USING THE INFORMATION:
(a) Reproduce the passage of the dog-barking thread between "My youngest is" and "a good job.", inclusive.
(b) Answer these questions from the dog-barking thread:
(i) About how old is the youngest dog described in the first post?
(ii) What words does Steve Strom suggest thinking along the lines of instead of "wary"?
(iii) At around what age did Deja become alert towards strangers?

SELECTED EXTRACT:
▼
My youngest is normally quiet. He is about 18 months and I heard his big dog bark outside for the first time a couple weeks ago, someone was on the property in the back that he didn't like, he loves the neighbors so I know it's not anyone he knew. Just yesterday he barked at the door for the first time. It was one of those church people, but they were in a suv driving door to door, which was odd, because they didn't go anywhere else. For his first time barking he sounded huge and mean. He went from the door to the window and the other dogs let him have that one. He was quiet when I told him, but he stared at that man until he left(I did not answer the door and whoever it was is now well aware there are large dogs in the home) I did praise him on that one, he did a good job.


----------



## Steve Strom (Oct 26, 2013)

> Also GSD's do become naturally wary of strangers


Try thinking more along the lines of attentive, aware, but not wary. Wary may not be wrong exactly, but its more along the lines of afraid of then what suspicious is in this context.


----------



## Agaribay805 (Jan 7, 2016)

Steve Strom said:


> Try thinking more along the lines of attentive, aware, but not wary. Wary may not be wrong exactly, but its more along the lines of afraid of then what suspicious is in this context.


I love the way u explain it


----------



## Steve Strom (Oct 26, 2013)

I'm not real big on terminology Agaribay. I tend to look at this stuff as my dog is bothered by something and the fewer things they're bothered by, the better. One of mine will bark and pace at the dumbest things. Everything bugs him. The other one lays down and looks at him.


----------



## Agaribay805 (Jan 7, 2016)

Yeah I'm not big on terminology either but I've noticed a lot of people on here are. If I ever word things incorrectly it can lead to some serious lecturing lol


----------



## wolfy dog (Aug 1, 2012)

Deja became alert towards strangers at around the 2 year mark. Up until that time she was quiet when someone came at the door but she always kept an eye on what I thought of it. Now she barks a few times. 
The more stable they are the less they freak out at a young age.
▲
(Dataset entries)
▼
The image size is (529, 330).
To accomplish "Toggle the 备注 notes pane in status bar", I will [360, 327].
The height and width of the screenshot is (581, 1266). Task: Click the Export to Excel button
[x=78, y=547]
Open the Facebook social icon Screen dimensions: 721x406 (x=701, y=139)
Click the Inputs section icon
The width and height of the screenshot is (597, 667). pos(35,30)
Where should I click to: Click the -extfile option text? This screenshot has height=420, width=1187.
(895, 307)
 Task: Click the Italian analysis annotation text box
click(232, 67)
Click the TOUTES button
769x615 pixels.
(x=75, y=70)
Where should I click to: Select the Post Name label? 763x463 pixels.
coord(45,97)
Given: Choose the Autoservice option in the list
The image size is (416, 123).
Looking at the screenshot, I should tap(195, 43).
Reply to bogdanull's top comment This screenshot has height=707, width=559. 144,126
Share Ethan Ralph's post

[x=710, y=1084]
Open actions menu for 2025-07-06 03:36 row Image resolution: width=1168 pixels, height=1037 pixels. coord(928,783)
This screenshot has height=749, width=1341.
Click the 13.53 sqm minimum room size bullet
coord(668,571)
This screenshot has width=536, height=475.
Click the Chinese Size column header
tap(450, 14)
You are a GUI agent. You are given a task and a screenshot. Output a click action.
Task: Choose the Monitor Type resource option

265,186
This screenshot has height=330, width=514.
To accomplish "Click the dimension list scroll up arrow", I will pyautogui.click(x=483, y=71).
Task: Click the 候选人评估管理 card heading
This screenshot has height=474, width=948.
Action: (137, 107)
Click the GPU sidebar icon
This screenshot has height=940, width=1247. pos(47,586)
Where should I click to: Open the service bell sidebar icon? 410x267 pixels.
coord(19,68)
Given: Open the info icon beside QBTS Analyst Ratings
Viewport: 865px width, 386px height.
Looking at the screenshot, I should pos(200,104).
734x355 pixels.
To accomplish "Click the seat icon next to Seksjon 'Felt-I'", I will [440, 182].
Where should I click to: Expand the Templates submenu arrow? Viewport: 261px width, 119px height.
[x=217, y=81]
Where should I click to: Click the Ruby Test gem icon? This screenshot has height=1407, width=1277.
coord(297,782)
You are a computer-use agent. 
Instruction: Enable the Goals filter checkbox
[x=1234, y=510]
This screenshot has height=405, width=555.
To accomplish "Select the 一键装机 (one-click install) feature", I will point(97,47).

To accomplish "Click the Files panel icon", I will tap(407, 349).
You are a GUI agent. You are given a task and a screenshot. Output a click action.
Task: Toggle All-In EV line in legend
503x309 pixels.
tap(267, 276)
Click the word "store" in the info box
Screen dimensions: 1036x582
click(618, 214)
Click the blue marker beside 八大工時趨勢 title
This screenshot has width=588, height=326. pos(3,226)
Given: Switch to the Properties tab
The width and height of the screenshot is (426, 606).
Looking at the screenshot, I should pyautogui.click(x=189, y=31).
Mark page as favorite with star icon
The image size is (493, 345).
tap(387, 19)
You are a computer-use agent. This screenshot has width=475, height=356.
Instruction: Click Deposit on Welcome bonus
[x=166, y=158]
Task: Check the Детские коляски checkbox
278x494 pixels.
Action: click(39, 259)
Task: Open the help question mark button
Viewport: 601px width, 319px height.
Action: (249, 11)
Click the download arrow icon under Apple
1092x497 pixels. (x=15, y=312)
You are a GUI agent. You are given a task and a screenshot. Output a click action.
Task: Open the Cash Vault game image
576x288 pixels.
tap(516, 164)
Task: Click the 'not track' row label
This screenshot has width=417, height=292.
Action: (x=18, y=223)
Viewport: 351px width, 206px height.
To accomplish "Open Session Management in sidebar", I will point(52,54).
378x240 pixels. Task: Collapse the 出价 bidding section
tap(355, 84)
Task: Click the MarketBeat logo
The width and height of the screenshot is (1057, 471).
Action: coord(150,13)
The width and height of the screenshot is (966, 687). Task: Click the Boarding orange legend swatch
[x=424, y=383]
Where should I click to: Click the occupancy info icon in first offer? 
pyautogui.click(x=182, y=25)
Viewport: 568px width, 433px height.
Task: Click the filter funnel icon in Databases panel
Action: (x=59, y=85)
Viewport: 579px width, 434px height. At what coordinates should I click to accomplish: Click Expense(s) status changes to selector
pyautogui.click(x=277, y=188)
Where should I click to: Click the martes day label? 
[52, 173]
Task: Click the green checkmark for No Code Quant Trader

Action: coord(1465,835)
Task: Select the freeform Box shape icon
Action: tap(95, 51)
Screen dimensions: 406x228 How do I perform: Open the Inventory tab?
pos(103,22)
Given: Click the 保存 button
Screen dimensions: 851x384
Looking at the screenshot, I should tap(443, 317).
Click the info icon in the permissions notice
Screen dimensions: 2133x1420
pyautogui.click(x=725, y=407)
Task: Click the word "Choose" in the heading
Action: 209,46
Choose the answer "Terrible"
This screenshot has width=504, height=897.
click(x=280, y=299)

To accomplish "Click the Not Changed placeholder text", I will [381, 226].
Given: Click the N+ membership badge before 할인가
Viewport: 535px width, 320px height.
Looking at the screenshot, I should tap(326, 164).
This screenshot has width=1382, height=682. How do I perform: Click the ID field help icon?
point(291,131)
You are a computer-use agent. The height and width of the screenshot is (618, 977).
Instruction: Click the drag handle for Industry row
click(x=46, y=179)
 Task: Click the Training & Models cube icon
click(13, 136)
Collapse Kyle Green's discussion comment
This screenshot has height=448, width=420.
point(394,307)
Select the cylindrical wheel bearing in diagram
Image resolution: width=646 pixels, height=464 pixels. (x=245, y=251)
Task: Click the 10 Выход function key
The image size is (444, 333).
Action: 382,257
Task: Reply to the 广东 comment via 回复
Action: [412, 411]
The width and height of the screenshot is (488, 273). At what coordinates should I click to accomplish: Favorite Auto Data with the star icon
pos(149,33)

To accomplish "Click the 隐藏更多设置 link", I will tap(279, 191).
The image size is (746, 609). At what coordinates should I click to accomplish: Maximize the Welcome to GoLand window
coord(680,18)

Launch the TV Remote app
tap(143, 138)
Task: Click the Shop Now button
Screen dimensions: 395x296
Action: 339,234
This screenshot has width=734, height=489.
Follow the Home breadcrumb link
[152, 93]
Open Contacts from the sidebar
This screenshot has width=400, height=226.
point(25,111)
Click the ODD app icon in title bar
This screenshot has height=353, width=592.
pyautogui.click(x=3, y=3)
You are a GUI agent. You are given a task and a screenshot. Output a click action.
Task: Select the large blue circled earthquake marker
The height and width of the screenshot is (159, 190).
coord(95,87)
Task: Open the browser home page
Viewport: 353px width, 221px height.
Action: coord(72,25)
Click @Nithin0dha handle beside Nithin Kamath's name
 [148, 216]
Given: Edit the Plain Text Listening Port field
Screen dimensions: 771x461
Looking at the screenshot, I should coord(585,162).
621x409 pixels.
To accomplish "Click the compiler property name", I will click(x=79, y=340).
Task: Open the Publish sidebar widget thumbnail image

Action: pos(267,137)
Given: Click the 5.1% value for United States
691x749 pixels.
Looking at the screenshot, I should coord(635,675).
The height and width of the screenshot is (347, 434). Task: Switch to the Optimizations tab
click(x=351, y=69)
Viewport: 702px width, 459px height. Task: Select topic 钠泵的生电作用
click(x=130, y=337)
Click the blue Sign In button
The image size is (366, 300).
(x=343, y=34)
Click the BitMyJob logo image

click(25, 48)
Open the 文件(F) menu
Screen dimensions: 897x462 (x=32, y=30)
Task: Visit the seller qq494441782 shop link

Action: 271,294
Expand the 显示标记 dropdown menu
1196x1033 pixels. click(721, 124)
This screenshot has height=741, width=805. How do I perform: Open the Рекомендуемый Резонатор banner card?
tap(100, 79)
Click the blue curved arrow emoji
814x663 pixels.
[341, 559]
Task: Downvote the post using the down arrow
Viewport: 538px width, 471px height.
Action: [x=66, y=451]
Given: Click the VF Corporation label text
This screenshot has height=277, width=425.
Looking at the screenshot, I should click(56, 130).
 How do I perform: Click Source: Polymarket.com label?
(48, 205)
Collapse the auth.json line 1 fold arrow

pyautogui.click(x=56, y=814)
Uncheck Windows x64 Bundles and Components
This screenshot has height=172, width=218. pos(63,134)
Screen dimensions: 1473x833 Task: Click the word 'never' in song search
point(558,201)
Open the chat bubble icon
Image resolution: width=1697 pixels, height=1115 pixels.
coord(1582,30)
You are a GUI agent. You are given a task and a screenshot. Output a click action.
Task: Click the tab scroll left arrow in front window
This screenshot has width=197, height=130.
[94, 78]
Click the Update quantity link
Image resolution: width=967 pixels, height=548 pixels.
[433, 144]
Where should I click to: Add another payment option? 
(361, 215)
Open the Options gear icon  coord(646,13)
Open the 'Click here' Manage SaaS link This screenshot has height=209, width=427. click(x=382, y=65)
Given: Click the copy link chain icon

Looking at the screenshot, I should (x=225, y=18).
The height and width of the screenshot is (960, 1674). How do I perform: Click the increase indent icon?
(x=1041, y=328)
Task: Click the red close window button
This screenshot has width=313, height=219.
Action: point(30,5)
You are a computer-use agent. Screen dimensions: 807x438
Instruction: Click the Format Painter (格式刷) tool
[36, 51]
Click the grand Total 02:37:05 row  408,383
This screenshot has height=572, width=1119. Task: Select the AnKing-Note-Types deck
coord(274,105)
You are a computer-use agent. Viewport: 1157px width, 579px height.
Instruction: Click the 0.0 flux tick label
▲
YOUR RESPONSES:
(a)
My youngest is normally quiet. He is about 18 months and I heard his big dog bark outside for the first time a couple weeks ago, someone was on the property in the back that he didn't like, he loves the neighbors so I know it's not anyone he knew. Just yesterday he barked at the door for the first time. It was one of those church people, but they were in a suv driving door to door, which was odd, because they didn't go anywhere else. For his first time barking he sounded huge and mean. He went from the door to the window and the other dogs let him have that one. He was quiet when I told him, but he stared at that man until he left(I did not answer the door and whoever it was is now well aware there are large dogs in the home) I did praise him on that one, he did a good job.

(b)
(i) About 18 months.
(ii) Attentive and aware.
(iii) Around the 2 year mark.